SUCCESSIONI: A CHI SPETTA IL TFR DEL DEFUNTO?
Una delle domande che più spesso si pone chi è alle prese, purtroppo, con un decesso, è quella relativa alla sorte del trattamento di fine rapporto spettante al defunto lavoratore dipendente. Si tratta di una questione che ha motivo di porsi soprattutto laddove alcuni degli eredi non rientrino fra gli stretti congiunti del defunto, oppure laddove quest’ultimo avesse un divorzio alle spalle.
Venendo alla risposta al quesito, occorre distinguere, anzitutto, l’ipotesi in cui il tfr sia stato erogato prima della morte del lavoratore, da quella inversa.

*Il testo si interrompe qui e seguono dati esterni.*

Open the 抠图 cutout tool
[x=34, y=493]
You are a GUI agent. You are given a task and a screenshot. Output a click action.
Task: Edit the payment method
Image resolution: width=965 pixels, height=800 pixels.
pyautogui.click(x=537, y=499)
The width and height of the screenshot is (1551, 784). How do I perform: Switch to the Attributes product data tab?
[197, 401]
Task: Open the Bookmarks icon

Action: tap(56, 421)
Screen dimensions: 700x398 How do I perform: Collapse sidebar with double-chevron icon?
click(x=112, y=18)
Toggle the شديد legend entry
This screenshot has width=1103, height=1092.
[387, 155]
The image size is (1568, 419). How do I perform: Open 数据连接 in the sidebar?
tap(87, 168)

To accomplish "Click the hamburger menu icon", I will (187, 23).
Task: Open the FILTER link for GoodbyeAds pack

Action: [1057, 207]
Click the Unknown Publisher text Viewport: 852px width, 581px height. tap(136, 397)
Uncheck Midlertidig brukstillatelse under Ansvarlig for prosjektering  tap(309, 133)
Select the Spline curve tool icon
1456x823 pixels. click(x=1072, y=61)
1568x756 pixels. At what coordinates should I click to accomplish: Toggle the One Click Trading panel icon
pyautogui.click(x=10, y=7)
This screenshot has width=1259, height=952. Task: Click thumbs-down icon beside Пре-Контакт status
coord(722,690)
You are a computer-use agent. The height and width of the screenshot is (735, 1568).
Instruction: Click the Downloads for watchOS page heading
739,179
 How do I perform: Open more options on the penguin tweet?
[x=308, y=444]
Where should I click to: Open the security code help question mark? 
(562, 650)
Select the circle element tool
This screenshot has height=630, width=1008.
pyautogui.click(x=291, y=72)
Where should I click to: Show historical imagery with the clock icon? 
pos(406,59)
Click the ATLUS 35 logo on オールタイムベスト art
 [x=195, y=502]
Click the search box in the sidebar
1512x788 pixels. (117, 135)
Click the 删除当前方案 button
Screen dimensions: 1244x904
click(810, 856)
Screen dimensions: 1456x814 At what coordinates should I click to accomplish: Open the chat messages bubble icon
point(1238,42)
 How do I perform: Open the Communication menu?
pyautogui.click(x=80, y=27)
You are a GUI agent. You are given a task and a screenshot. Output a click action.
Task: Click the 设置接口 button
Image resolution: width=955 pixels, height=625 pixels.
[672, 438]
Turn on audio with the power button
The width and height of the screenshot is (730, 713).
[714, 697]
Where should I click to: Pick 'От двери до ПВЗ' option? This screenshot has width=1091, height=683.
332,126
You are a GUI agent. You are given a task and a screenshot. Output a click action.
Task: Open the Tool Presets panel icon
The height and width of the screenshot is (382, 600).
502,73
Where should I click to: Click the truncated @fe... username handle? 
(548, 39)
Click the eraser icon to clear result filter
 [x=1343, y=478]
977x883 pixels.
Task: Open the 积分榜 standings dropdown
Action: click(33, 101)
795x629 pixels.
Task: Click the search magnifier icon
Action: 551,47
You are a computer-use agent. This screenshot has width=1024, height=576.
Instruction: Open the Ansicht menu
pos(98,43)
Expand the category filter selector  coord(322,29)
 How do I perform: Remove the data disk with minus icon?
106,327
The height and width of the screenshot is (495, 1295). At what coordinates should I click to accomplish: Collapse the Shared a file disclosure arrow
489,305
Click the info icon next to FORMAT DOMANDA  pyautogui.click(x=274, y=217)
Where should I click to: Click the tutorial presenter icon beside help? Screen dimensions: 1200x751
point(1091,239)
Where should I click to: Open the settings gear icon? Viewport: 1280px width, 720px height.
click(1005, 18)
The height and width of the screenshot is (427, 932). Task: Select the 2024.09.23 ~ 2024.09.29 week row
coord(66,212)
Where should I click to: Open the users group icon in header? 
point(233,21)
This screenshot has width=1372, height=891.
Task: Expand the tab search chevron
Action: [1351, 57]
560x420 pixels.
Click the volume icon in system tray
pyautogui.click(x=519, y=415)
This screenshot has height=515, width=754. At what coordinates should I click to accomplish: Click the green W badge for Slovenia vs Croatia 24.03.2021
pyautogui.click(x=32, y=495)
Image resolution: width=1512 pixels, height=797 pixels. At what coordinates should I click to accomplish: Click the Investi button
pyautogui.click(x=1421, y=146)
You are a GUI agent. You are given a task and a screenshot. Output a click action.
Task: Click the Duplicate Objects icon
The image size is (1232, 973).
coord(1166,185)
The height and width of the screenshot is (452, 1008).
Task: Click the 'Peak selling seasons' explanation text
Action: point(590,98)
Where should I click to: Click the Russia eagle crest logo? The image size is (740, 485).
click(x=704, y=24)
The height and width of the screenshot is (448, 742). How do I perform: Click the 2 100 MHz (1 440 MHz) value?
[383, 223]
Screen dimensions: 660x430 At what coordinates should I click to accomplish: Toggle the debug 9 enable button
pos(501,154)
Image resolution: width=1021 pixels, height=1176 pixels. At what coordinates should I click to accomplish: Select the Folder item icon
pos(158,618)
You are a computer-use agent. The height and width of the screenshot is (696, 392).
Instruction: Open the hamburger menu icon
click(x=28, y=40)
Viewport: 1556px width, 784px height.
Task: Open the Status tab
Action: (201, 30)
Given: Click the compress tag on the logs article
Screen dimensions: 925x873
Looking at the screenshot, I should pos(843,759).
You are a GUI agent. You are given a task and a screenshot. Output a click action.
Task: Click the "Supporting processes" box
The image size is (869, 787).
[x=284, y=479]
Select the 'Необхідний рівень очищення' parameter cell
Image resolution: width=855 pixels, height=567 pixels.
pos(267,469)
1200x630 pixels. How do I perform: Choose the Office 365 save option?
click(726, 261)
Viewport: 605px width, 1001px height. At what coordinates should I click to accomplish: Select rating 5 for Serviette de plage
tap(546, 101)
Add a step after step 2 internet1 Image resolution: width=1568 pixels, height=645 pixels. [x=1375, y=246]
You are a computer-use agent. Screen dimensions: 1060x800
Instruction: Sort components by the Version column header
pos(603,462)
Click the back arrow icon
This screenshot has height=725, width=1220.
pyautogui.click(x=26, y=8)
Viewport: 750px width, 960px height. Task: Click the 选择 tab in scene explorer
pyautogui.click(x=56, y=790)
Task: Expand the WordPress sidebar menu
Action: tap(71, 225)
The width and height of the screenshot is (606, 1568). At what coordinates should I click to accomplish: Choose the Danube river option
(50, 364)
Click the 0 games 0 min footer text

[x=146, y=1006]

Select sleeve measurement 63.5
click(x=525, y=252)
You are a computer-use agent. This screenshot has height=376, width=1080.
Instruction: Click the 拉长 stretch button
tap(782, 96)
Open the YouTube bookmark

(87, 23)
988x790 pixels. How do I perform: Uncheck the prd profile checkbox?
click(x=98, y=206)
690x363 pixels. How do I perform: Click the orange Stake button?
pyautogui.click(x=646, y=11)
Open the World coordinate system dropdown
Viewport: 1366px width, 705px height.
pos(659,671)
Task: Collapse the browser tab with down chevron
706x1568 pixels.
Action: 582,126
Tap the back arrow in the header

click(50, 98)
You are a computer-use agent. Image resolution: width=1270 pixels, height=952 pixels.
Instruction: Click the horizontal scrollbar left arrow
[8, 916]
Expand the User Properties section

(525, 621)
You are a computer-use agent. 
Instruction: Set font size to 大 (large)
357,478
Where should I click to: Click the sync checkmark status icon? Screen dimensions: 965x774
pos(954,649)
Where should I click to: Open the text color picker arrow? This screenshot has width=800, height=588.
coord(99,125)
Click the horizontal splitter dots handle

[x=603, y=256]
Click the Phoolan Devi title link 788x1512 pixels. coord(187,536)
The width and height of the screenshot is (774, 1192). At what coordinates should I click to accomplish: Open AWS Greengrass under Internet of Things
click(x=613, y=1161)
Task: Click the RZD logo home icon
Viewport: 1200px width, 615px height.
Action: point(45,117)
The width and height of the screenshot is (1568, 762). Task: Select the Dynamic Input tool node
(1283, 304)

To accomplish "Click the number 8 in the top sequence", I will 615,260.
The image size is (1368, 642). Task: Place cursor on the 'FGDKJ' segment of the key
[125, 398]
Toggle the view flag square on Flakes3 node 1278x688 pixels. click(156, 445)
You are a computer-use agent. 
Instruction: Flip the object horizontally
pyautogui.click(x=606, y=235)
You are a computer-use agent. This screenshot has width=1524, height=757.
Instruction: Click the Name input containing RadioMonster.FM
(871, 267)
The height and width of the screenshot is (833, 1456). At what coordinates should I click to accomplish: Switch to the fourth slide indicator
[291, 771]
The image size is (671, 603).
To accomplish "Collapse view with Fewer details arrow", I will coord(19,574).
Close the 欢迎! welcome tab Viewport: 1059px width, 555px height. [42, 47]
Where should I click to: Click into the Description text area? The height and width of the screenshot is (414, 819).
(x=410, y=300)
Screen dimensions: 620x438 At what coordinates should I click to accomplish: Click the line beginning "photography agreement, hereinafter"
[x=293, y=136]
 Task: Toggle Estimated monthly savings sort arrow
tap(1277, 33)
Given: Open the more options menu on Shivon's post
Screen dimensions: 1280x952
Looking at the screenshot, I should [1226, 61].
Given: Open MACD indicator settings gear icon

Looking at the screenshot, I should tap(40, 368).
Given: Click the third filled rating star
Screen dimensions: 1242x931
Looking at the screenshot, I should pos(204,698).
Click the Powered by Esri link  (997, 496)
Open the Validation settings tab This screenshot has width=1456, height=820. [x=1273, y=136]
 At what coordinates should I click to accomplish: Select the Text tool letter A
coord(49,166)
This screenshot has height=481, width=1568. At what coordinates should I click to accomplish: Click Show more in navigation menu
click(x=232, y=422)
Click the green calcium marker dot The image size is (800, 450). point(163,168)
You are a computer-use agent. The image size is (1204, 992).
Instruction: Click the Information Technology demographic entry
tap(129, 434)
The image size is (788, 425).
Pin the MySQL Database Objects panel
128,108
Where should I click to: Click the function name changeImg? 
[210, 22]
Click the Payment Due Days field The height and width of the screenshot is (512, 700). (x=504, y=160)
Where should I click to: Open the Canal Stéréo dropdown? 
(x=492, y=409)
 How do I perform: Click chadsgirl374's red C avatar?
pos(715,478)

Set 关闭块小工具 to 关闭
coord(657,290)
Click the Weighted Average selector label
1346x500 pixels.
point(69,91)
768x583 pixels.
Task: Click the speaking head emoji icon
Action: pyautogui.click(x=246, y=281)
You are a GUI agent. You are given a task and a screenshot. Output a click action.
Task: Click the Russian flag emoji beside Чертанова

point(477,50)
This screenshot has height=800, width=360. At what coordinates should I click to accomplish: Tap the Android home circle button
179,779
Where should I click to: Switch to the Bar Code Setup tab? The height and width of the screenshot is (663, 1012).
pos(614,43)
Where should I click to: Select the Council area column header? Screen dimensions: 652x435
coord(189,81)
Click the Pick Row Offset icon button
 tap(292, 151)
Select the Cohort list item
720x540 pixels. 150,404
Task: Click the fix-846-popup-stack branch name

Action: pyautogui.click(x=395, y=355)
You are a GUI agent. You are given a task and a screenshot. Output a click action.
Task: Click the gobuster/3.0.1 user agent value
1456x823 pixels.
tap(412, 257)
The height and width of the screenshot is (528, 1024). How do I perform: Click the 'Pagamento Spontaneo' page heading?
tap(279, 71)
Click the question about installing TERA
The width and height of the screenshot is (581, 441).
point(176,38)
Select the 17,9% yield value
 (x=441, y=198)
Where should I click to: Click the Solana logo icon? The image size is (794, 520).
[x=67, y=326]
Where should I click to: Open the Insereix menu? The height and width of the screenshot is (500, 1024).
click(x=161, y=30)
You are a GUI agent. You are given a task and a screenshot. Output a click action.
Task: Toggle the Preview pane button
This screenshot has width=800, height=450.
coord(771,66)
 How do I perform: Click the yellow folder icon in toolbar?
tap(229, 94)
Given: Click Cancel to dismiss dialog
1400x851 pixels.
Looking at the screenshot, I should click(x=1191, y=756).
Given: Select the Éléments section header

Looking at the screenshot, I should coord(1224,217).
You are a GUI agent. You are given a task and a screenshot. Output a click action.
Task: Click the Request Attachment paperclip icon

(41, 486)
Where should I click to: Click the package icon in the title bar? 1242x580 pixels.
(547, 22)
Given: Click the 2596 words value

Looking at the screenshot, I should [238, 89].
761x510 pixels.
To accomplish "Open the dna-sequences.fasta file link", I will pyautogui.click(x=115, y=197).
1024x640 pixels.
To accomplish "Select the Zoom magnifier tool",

Nel primo caso, infatti, la somma è ormai entrata ad ogni effetto nel patrimonio ereditario, e dunque segue la sorte di quest’ultimo, dovendo essere ripartita fra tutti gli eredi, legittimi o testamentari, pro quota.
La situazione cambia radicalmente nel caso in cui, come accennato, il tfr non fosse stato ancora erogato alla morte del lavoratore. In tale eventualità, infatti, la somma tecnicamente non fa parte dell’asse ereditario, e dunque non può essere ripartita tra gli eredi. Qual è, dunque, la sorte del tfr nel caso in esame?
La risposta al quesito è fornita dall’art. 2122 cod. civ., a norma del quale l’indennità in questione spetta “al coniuge, ai figli e se vivevano a carico del prestatore di lavoro, ai parenti entro il terzo grado e agli affini entro il secondo”. Si tratta, dunque, di un diritto di credito che la legge riconosce agli stretti congiunti del defunto, a prescindere dal fatto che siano eredi o meno del medesimo. La dottrina parla, al riguardo, e correttamente, di un diritto spettante a detti familiari iure proprio e non iure successionis. Da ciò consegue che, ad esempio, il coniuge che rinunci all’eredità mantenga comunque il diritto a percepire la propria porzione di tfr, essendo quest’ultimo un diritto proprio, e non ereditario.
Trattasi di un diritto che discende automaticamente dalla qualità di coniuge o di figlio, mentre per gli altri parenti e gli affini è subordinato all’ulteriore condizione che essi vivessero a carico del defunto.
In ordine ai criteri di ripartizione della somma, essa è rimessa all’accordo delle parti, ed in caso contrario è rimessa al giudice, vincolato al criterio del “bisogno di ciascuno”, ad ulteriore riprova dell’assoluta estraneità del diritto in oggetto alla massa ereditaria.
L’art. 2122 cod. civ. precisa poi come, in assenza di soggetti legittimati a percepire il tfr secondo quanto appena illustrato, esso debba essere erogato secondo le norme sulla successione legittima.
Da ultimo, occorre precisare come anche all’ex coniuge divorziato, purché non risposato e beneficiario di assegno di mantenimento, competa una quota del trattamento, precisamente pari al 40% dell’indennità totale riferibile agli anni in cui il matrimonio è coinciso con il rapporto di lavoro.